ShawHahnLab / umbra

Python package and executable for Linux for managing Illumina sequencing runs
GNU Affero General Public License v3.0
3 stars 0 forks source link

Failed alignments should be handled #91

Open ressy opened 4 years ago

ressy commented 4 years ago

Currently an alignment directory with incomplete output from a processing failure on the sequencer triggers a repeating "Alignment not recognized" error for the run, but that's only because the wrong ValueError is inadvertently caught.
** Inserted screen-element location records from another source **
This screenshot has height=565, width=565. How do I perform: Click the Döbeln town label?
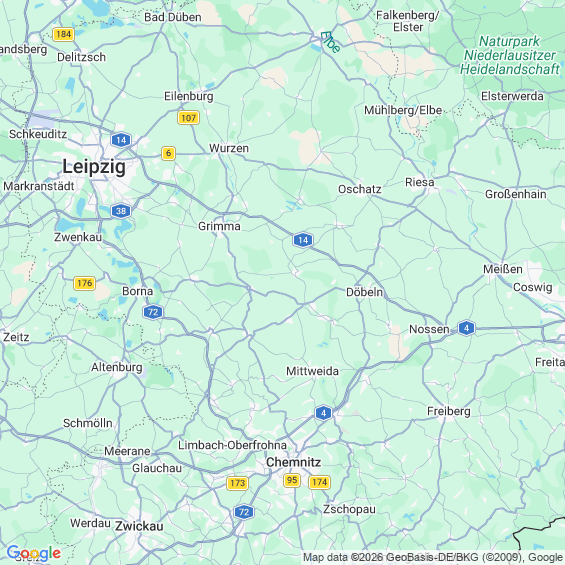click(365, 292)
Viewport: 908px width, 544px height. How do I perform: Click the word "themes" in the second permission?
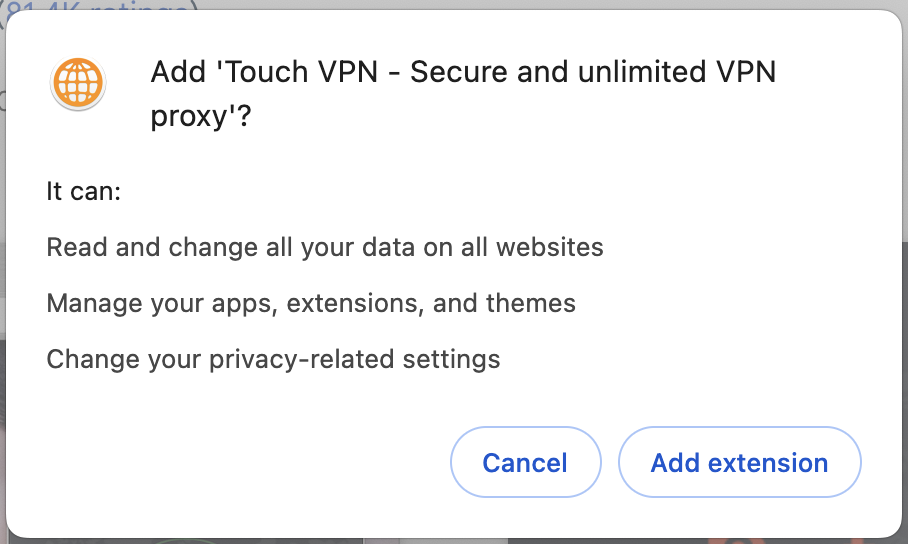pos(530,303)
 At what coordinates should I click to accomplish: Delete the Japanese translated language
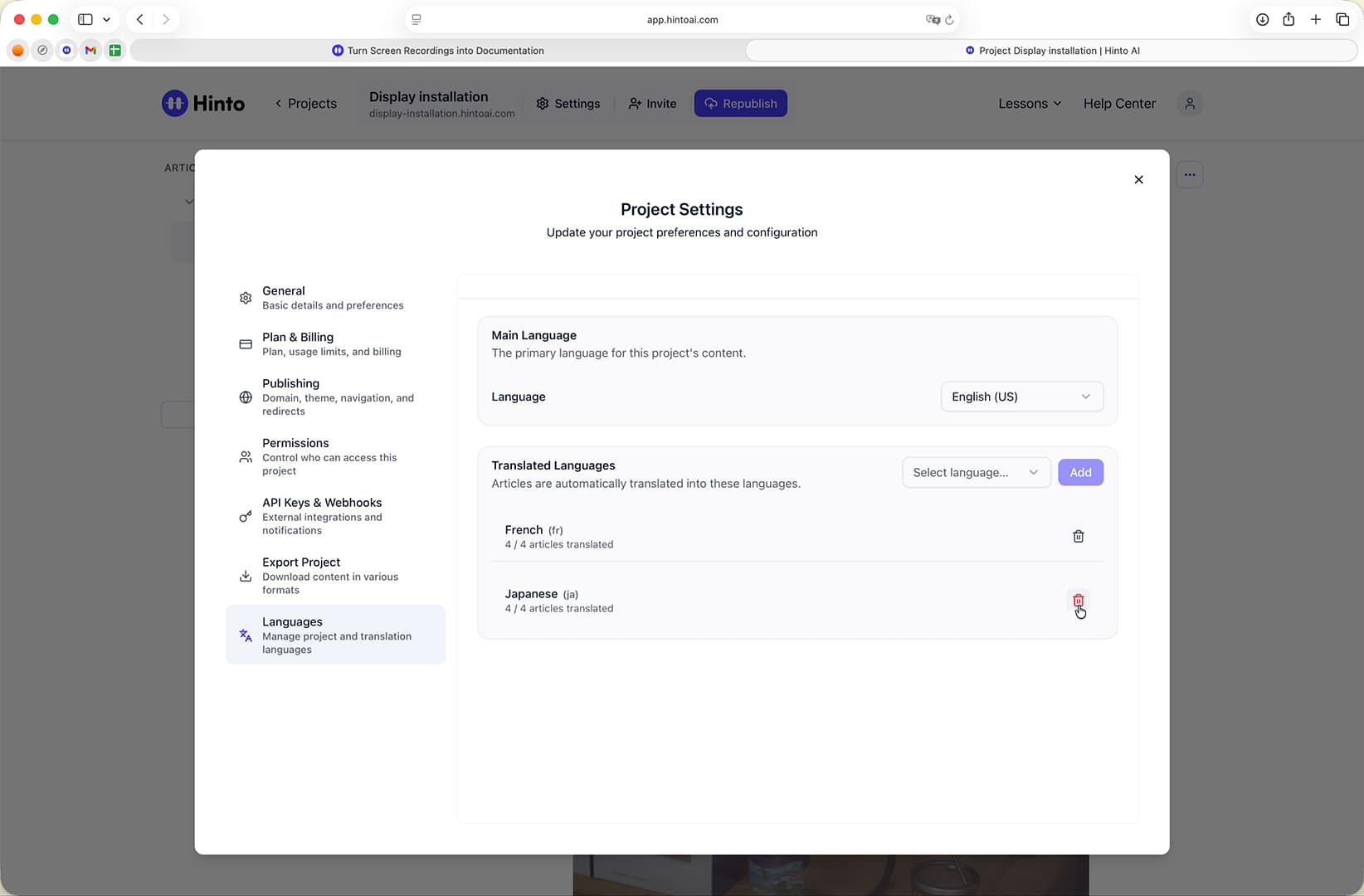pyautogui.click(x=1078, y=601)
The Checkpoint.txt file for these cases is both an integer and a keyword (and the keyword gets included when trying to cast as int in umbra.illumna.util.load_checkpoint).

In these cases Checkpoint.txt looks like:

0
Demultiplexing

instead of:

3

(So there's an empty string in the usual case, and presumably other integers and keywords for the intermediates but I haven't seen them.)

Instead, load_checkpoint should be updated to get both the integer and the keyword, and any error entries in CompletedJobInfo.xml should be noted.

ressy commented 4 years ago

The examples I can find are:

0
Demultiplexing
1
Generating FASTQ Files
3

Whatever step 2 is it must happen very reliably.

ressy commented 4 years ago

The bug aspect of this was fixed in #97 and the error parsing implemented in #104. The last step is to add a property summarizing current state (e.g. incomplete, errored, complete) and add it to the processor reporting.